Estados Unidos sigue siendo la superpotencia mundial: su superioridad militar es apabullante; mantiene la vanguardia en el dominio de las nuevas tecnologías, particularmente en el ámbito informático y armamentístico, y está viviendo un renacimiento energético inesperado a causa de la introducción a gran escala de la técnica del fracking (que implica graves daños ecológicos y unas inversiones cuantiosas) para liberar el gas y el petróleo encerrados en las formaciones rocosas.

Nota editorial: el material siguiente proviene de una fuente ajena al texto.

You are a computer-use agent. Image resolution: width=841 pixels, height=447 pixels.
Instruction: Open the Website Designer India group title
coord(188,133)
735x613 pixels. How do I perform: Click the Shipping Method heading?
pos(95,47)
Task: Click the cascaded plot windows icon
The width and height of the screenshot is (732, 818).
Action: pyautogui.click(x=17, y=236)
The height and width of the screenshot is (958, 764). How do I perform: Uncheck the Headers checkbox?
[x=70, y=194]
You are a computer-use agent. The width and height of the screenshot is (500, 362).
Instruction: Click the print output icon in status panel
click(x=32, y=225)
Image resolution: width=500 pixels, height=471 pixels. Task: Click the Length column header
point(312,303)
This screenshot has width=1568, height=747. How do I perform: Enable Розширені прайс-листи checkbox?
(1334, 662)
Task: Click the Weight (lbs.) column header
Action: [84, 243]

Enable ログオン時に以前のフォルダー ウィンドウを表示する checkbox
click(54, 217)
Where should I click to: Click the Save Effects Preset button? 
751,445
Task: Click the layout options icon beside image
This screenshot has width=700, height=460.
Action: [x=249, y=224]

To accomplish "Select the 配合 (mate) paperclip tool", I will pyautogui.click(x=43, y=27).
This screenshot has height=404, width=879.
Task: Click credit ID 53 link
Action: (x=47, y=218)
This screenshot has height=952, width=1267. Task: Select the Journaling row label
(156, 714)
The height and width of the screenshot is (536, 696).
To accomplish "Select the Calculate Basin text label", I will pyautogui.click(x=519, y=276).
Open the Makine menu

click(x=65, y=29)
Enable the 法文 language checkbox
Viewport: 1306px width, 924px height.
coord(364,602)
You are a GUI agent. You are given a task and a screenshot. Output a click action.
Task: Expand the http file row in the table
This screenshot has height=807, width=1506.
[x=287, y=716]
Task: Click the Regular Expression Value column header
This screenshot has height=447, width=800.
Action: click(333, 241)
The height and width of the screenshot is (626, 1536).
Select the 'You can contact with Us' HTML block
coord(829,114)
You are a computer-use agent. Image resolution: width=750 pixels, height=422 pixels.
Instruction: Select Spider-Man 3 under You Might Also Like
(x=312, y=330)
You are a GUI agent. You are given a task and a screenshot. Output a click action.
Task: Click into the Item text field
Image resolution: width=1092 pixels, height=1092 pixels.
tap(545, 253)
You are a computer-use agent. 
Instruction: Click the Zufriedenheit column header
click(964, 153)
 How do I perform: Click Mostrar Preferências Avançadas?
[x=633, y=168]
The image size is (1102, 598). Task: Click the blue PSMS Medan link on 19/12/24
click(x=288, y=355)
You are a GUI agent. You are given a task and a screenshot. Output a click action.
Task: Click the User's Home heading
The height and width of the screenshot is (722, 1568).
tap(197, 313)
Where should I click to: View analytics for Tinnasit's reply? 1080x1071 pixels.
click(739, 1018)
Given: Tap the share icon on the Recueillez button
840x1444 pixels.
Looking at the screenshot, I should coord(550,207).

Pero es, también, el país más endeudado del mundo: su deuda pública, se estima, llegará en 2014 a 18,3 billones de dólares (China y Japón son sus principales acreedores). Y es, además, un país donde las desigualdades aumentan aceleradamente: los ingresos medios del 1% más rico de sus habitantes crecieron un 271% en los últimos 50 años, en tanto los del 90% más pobre lo hicieron en un 22%. La caída del salario real de los trabajadores ha sido espectacular: a comienzos de 2014 el salario mínimo era de 7,25 dólares por hora (en una sociedad en donde nada es público), un 23% menor, en valores constantes, que en 1968; si hubiese estado en relación con la inflación y el incremento de la productividad promedio, debería ser hoy de 25 dólares por hora.